A child’s first communion is a very special day in their life, a day that will be remembered 60 or 70 years hence. First Communion is a Right of Passage ceremony into the Catholic Church, where children make their own commitment to Christ.
The seven year old children have to attend liturgy lessons for about ten weeks each Saturday. Sometimes these may be given by a priest. More often, they are led by a nun or a lay person. Gone are the days of ritualistic learning of bible passages. Lessons include video and computer presentations to the children.
The day is important to the Church because this is the day when a child begins to understand about Christ, and his sacrifice He made for us all. At a child’s First Communion he or she will take the Sacrament for the first time. This is a very important day in the life of any Christian.

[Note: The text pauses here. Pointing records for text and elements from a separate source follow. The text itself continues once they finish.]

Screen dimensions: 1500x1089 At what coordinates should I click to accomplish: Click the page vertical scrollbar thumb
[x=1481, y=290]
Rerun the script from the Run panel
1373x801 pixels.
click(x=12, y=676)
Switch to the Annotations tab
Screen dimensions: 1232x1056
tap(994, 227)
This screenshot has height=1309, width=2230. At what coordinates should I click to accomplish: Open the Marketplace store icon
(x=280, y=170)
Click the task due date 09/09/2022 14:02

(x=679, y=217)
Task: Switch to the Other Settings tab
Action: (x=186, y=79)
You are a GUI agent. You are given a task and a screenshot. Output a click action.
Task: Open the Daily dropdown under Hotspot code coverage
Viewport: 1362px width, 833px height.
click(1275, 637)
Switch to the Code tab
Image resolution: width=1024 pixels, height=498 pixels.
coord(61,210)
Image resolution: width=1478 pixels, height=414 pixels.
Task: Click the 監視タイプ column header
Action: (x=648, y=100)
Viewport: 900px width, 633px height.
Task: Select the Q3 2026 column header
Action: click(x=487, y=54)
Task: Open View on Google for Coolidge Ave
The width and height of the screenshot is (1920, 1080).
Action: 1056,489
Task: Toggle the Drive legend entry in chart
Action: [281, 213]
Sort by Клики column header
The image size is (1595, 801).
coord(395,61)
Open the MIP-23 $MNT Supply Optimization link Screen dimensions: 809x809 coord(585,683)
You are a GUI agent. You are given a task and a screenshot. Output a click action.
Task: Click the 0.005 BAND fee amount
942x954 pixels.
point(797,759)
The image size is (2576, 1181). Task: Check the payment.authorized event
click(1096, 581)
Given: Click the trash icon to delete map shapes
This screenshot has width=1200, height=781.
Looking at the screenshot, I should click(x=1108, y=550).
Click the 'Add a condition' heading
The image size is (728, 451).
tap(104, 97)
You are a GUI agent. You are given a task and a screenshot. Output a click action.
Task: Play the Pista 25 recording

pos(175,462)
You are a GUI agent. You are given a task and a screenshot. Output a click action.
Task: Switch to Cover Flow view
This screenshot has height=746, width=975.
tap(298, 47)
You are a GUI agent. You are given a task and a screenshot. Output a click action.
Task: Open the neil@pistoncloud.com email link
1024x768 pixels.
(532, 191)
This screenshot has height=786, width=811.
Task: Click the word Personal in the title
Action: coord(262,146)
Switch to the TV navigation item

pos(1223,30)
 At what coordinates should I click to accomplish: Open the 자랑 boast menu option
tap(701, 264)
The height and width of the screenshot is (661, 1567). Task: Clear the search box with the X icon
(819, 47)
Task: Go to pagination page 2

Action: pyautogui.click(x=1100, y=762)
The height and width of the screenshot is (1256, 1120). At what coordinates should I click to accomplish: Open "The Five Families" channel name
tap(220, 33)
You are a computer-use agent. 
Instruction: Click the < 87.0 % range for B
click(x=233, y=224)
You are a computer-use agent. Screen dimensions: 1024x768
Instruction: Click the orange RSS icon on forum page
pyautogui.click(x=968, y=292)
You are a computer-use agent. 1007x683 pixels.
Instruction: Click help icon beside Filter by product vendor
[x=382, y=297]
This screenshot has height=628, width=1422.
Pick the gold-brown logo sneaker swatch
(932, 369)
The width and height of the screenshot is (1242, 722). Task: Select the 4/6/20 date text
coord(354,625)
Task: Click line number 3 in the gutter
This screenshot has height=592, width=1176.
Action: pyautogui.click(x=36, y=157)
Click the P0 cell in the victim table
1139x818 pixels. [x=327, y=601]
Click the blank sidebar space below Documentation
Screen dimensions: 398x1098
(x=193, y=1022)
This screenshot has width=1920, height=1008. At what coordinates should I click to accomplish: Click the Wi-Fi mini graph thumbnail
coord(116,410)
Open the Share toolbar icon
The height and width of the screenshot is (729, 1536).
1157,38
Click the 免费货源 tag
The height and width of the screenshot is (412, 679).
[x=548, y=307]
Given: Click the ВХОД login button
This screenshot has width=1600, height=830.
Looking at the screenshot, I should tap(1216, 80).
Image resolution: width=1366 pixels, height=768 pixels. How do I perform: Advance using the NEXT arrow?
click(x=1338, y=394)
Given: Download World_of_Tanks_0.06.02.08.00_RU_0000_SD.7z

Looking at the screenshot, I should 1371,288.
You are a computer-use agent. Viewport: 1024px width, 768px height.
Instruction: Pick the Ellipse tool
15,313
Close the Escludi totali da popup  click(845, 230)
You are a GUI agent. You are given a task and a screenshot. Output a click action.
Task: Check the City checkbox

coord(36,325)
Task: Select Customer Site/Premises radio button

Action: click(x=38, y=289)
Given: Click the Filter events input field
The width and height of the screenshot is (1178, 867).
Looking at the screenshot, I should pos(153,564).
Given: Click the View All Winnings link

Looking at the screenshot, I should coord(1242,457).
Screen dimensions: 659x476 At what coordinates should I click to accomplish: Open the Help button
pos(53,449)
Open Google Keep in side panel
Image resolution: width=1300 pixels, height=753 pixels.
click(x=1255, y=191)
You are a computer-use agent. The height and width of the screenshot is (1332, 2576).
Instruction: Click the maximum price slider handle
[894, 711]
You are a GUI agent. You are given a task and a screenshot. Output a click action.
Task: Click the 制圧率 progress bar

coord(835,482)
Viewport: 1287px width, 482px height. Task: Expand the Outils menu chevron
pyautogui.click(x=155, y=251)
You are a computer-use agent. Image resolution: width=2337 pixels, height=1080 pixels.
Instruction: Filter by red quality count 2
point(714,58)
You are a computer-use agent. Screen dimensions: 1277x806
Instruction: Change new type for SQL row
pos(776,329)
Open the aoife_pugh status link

Parents want to make the day as special as possible. There is, undoubtedly a social side to the day, with parents making favourable comments on their friends children, while all the time, thinking that their own child outshines all the others.
Girls always wear white first communion dresses with a veil. The dress may be specially made by a seamstress specializing in these dresses, or it may be purchased from a shop or store that has a range of first communion dresses on display. The individually designed option is gaining popularity because of the unique nature of the dress created.
Boys first communion clothes normally consist of smart trousers, white shirt and perhaps a jacket or waistcoat. These are normally bought from children’s clothing retailers rather than being individually tailored.
The important thing is to plan ahead. Order or buy the clothes you need in plenty of time. You do not want to be reduced to a choice of two outfits, neither of which actually fits.
After the ceremony in the church there may be family celebrations in the parents’ or grandparents’ home. Sometimes the parents hire a room in a bar or hotel. It is traditional for the child to be given money by everyone he or she meets. Those who cannot attend are visited by the child and parents with photos and video clips.